REQUIRED WORK -
I'd like the listing below copied exactly, with the images left out.

■ ■ ■

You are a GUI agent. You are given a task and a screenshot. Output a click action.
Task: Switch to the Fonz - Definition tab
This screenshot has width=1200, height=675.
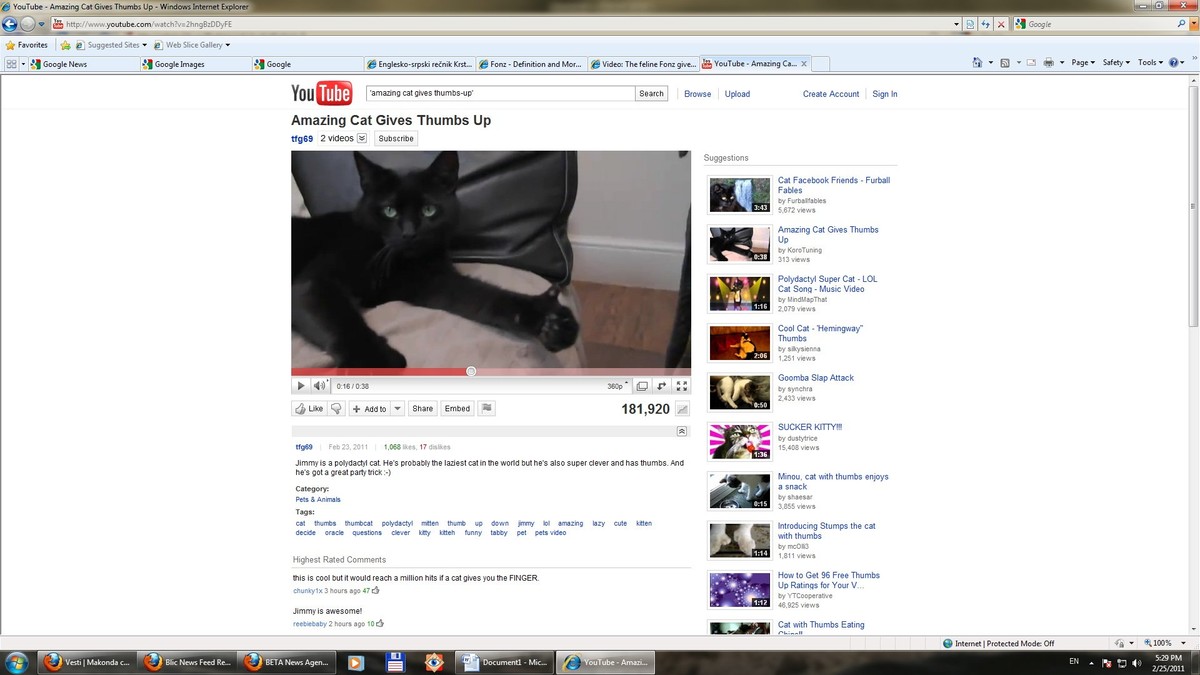click(533, 64)
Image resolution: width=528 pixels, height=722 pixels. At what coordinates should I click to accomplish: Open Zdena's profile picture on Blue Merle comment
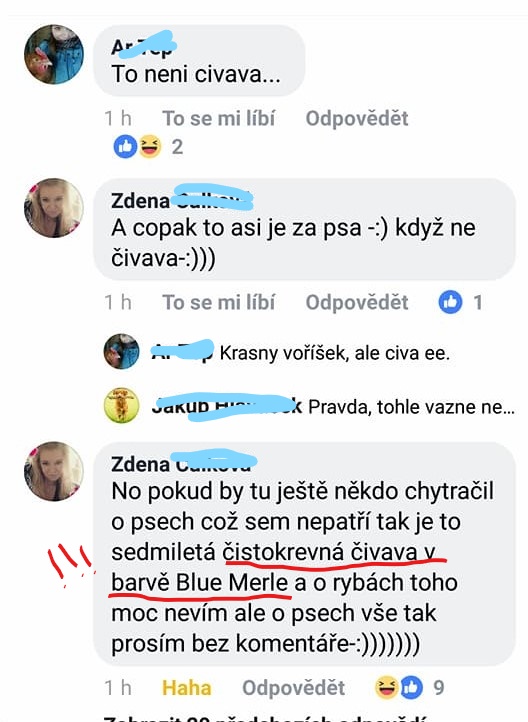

■ ■ ■

RESPONSE AREA -
You are a GUI agent. You are given a task and a screenshot. Output a click action.
Task: Switch to the Fonz - Definition tab
This screenshot has width=1200, height=675.
click(533, 64)
Image resolution: width=528 pixels, height=722 pixels. At what coordinates should I click to accomplish: Open Zdena's profile picture on Blue Merle comment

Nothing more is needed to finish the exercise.